Is that a new tub or liner over the old one?


----------



## plbgbiz

Colgar said:


> Is that a new tub or liner over the old one?


It's a liner over the old tub and wall.


----------



## 504Plumber

plbgbiz said:


> It's a liner over the old tub and wall.


Do you know how much they charged? Had a lady a couple weeks back that had it done but for tub, shower walls and faucet it was 4 grand, she had to call us a month after it was done to unstop the drum trap that was left...


----------



## plbgbiz

Not exactly sure what this one cost but for a complete job anywhere from 3 to 5 is common. Drums do get left behind on some jobs since we don't always even know they are there.

For the liner, if the drain spud comes out clean and there are no other issues with the W/O, then we just put a new drain spud in.

If the tub were actually being replaced then the drum would always be removed.


----------



## user2090

Love the looks of the new stuff. Bath Fitters installs done correctly look awesome. 

What are they going to do about shelves? While the old ones looked like a dog turd, that stuff had to go somewhere.


----------



## plbgbiz

Indie said:


> ...What are they going to do about shelves?...


Don't know ND. They'll probably use the back rail of the tub for some things.


----------



## easttexasplumb

Replace that commode.


----------



## plbgbiz

Here's another....


----------



## 504Plumber

plbgbiz said:


> Not exactly sure what this one cost but for a complete job anywhere from 3 to 5 is common. Drums do get left behind on some jobs since we don't always even know they are there.
> 
> For the liner, if the drain spud comes out clean and there are no other issues with the W/O, then we just put a new drain spud in.
> 
> If the tub were actually being replaced then the drum would always be removed.


That's kind of what I was getting at, don't know what labor rates are up there but down here 4,000 would get a brand new tub, faucet, change drum trap tile surround and probably a decent amount left over.

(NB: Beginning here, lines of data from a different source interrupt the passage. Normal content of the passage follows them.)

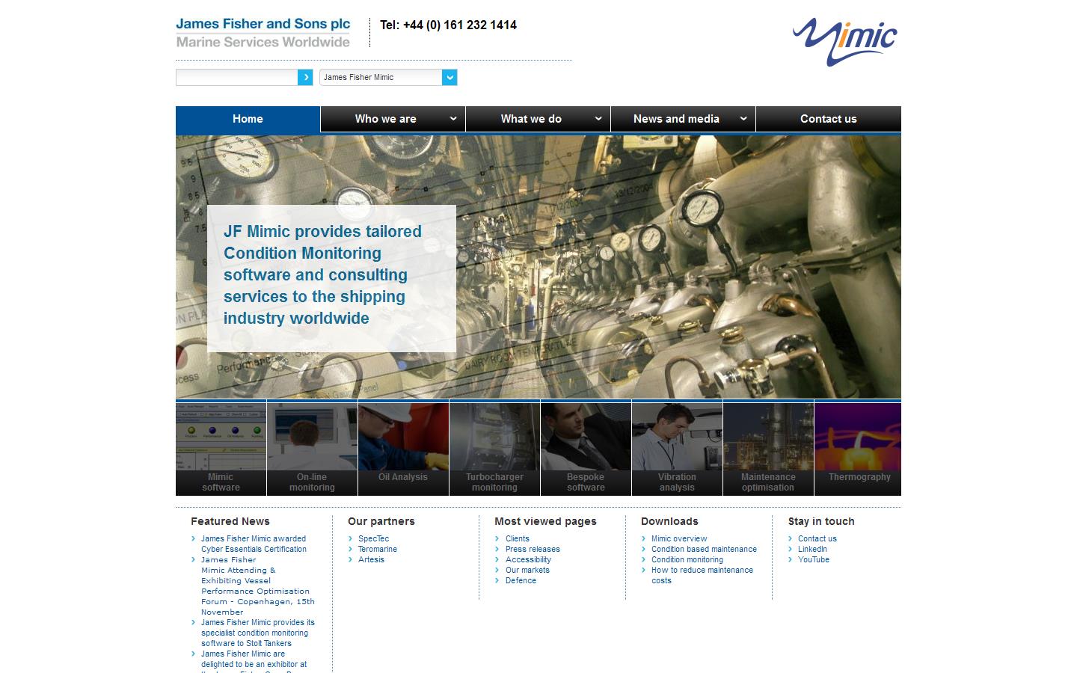Visit the SpecTec partner link
This screenshot has width=1077, height=673.
coord(373,538)
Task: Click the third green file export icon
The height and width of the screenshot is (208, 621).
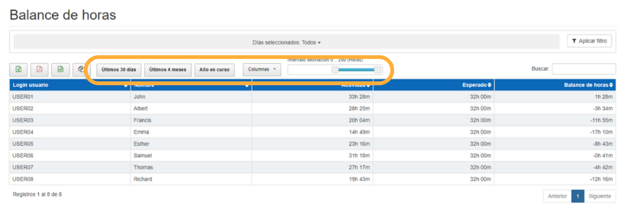Action: pos(61,69)
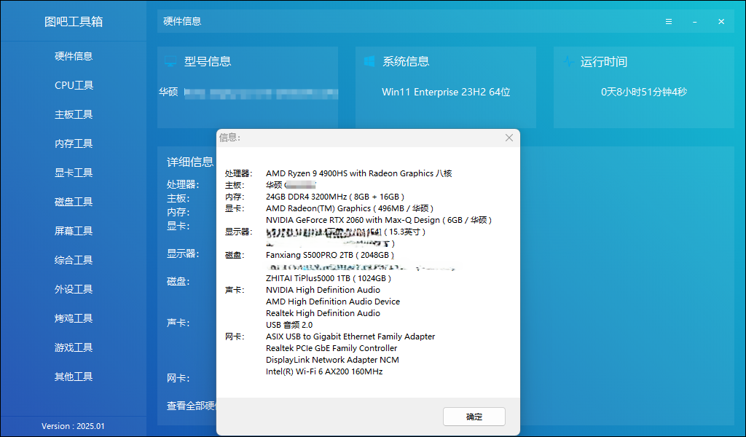Choose 外设工具 in the sidebar
746x437 pixels.
(x=74, y=289)
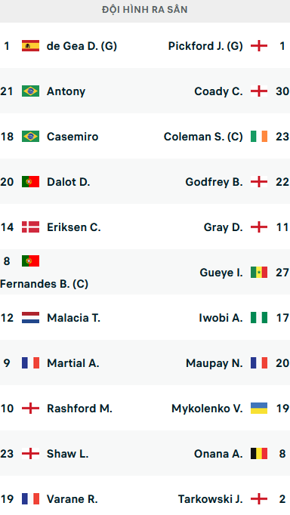Click the Spain flag beside de Gea
Viewport: 290px width, 515px height.
(x=30, y=45)
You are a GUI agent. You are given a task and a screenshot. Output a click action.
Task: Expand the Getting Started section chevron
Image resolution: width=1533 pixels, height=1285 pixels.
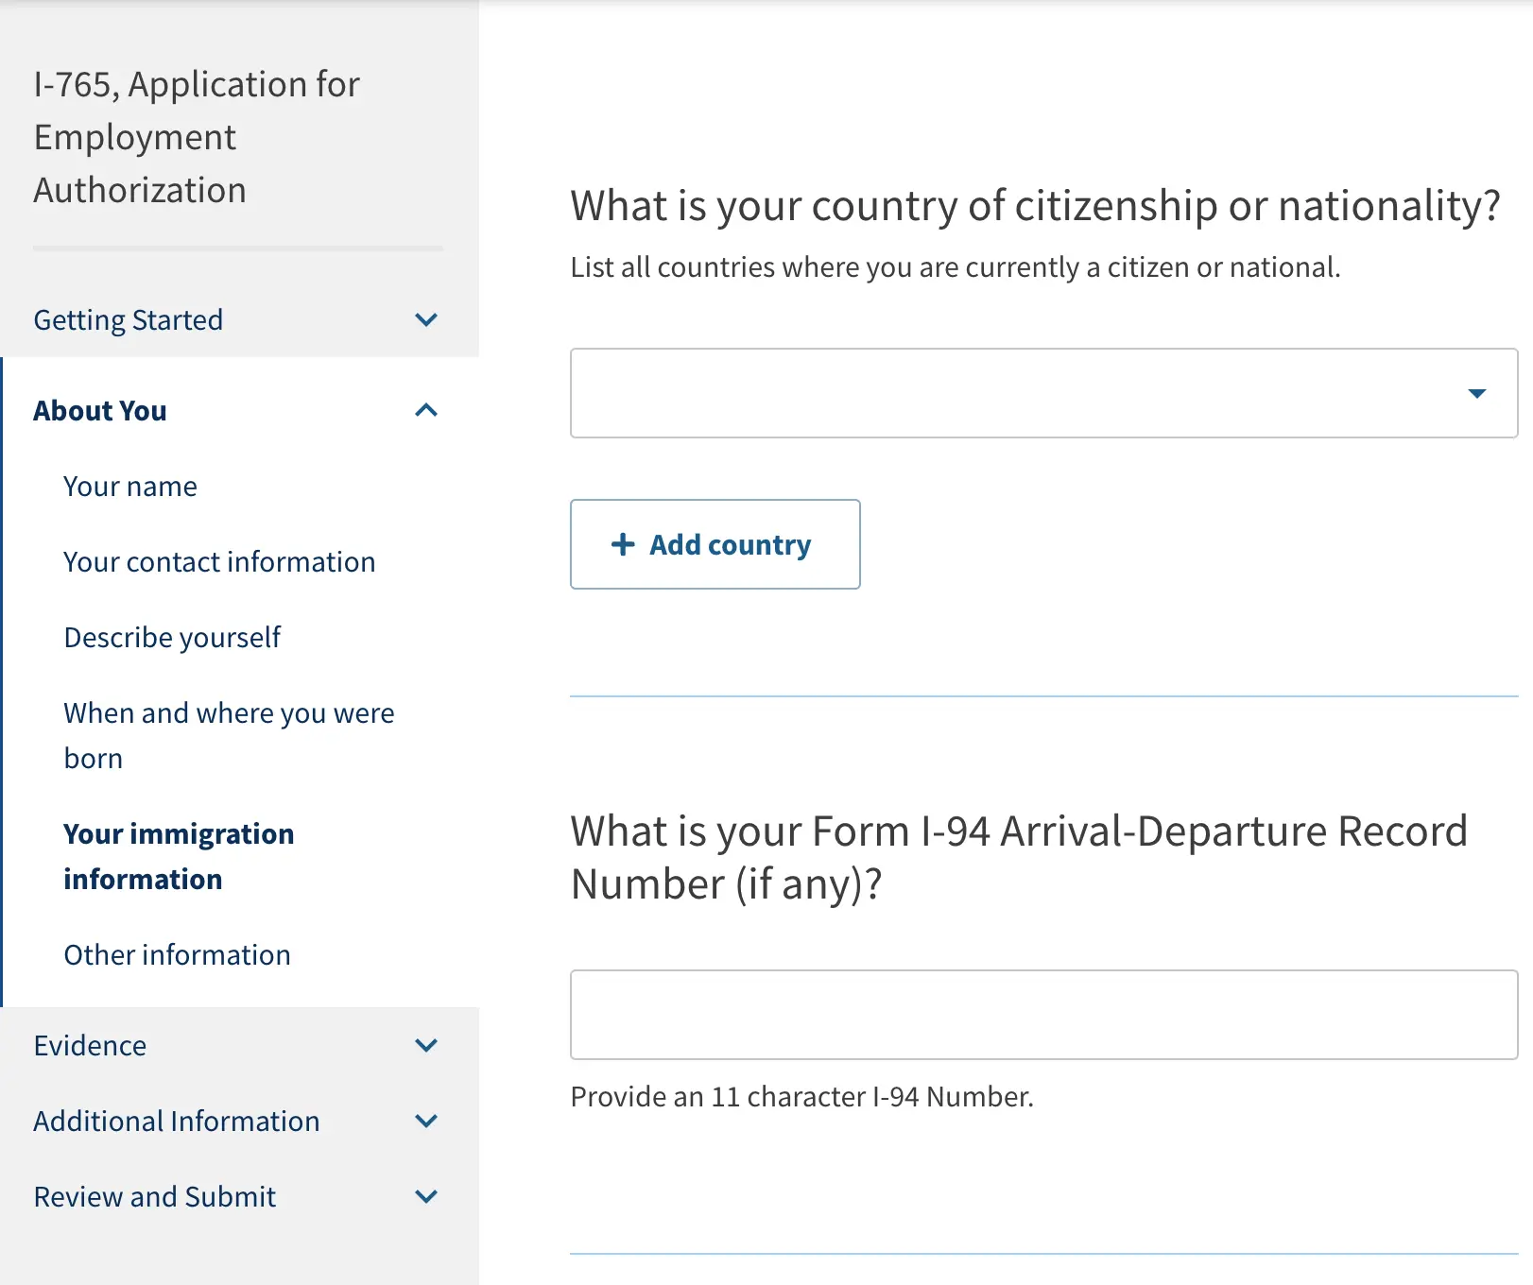[x=426, y=320]
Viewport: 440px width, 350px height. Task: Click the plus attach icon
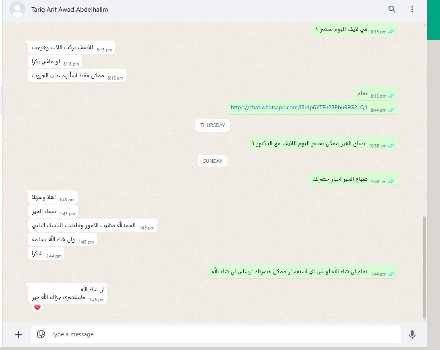tap(19, 335)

I'm not too fond of the one she had done, maybe because it wasn't cultured marble, just didn't look right...


----------



## Plumber Jim

I came across one of those bath fitter jobs a few months back. a property management company i do work for called me to look at a tub the customer said it had water under it. I get there and it had water between the liner and the tub. was like walking on a water bed. lol I spoke with the property owner and he was going to pull the invoice and get the company that put it in to come back because it was less than a year old. how do they seal those?


----------



## plbgbiz

504Plumber said:


> That's kind of what I was getting at, don't know what labor rates are up there but down here 4,000 would get a brand new tub, faucet, change drum trap tile surround and probably a decent amount left over. I'm not too fond of the one she had done, maybe because it wasn't cultured marble, just didn't look right...


It's not so much the labor rate as it is the cost of the materials and the custom manufacturing of them. Anything custom made to fit an existing situation will usually cost a bit more than one-size-fits-all fixtures from an assembly line.

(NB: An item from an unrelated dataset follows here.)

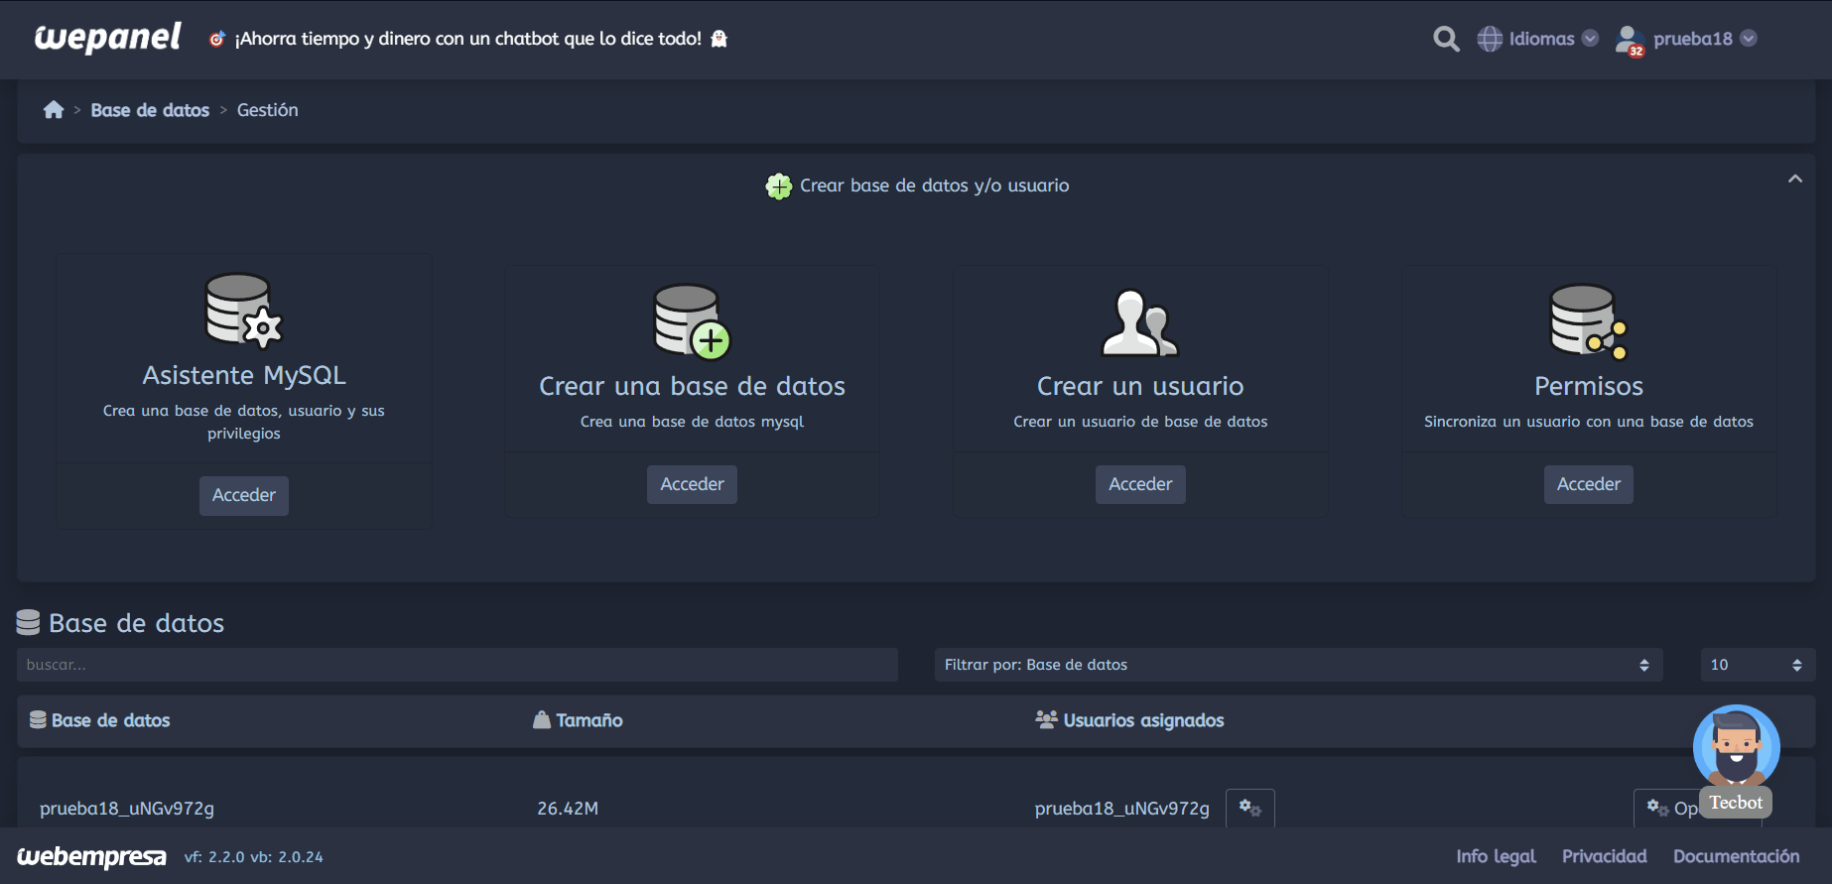The height and width of the screenshot is (884, 1832).
Task: Open the Tecbot chat assistant avatar
Action: tap(1736, 746)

We are usually on and off of the job in one day and everything has a lifetime labor and material warranty (including the new faucet). That time frame and warranty can't be had here from any one else for any price.

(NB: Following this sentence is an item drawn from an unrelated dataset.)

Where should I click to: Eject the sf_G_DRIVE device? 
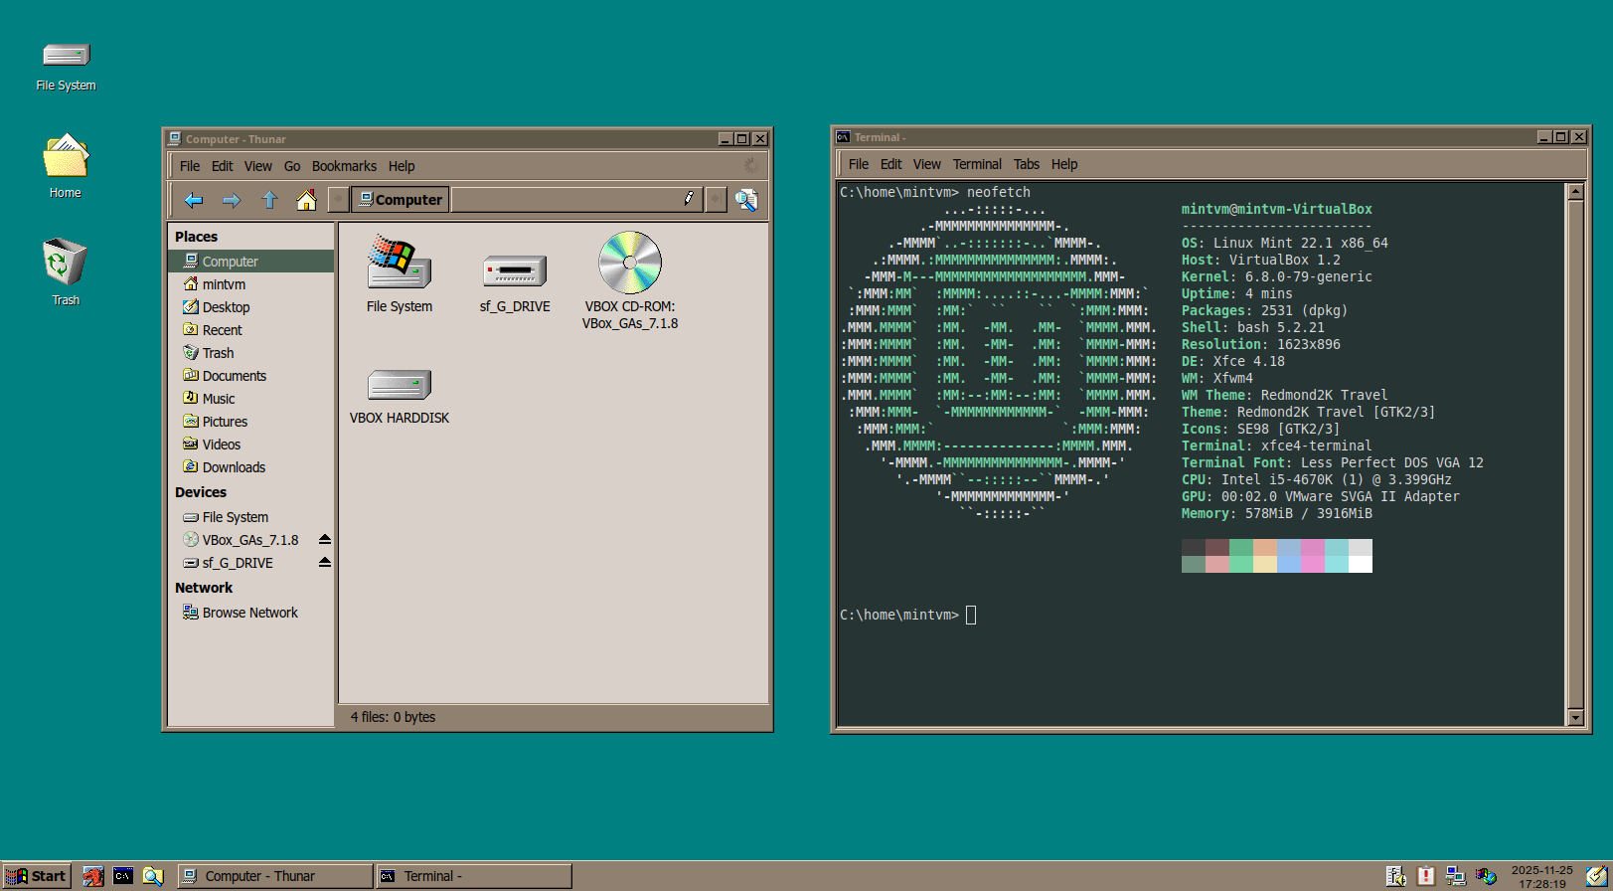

There are some options here that cost less money too. Not everything is for everybody.


----------



## plbgbiz

Plumber Jim said:


> ...how do they seal those?


Floaters suck when they happen. There is a urethane seal around the perimeter of the tub. If done properly, the liner is water proof before the silicone.

It's not a perfect world but that is covered in our lifetime warranty just in case.


----------



## Widdershins

plbgbiz said:


> Floaters suck when they happen. There is a urethane seal around the perimeter of the tub. If done properly, the liner is water proof before the silicone.
> 
> It's not a perfect world but that is covered in our lifetime warranty just in case.


 Sounds like a pretty neat system.


----------



## Plumber Jim

plbgbiz said:


> Floaters suck when they happen. There is a urethane seal around the perimeter of the tub. If done properly, the liner is water proof before the silicone.
> 
> It's not a perfect world but that is covered in our lifetime warranty just in case.


So, that's what you call them. floaters huh? hehe So I assume the water must have gotten in from either the overflow or the tub shoe. how are those connections sealed to prevent that? just curious.


----------



## 504Plumber

Plumber Jim said:


> So, that's what you call them. floaters huh? hehe So I assume the water must have gotten in from either the overflow or the tub shoe. how are those connections sealed to prevent that? just curious.


The one I worked on had half a tube of silicone around the overflow.


----------



## plbgbiz

Not likely that it leaked in from the shoe. If so, it should have leaked back out. If water was trapped in the floor of the original tub then the spud was obviously sealed very well.

The overflow would be my guess if all it had was silicone. Bath Fitter has a proprietary fitting that seals from the liner into the overflow. Any Bath Fitter tub should have had that fitting installed. 

If that really was a Bath Fitter install, it will definitely be covered under their warranty.


----------



## DUNBAR PLUMBING

I used to bash these companies pretty hard years ago when they first came to town. 

I then went soft over the years as I noticed the product was actually pretty decent, compared to the cheap **** new construction plumbers were using, and anything beats a $79 white steel tub.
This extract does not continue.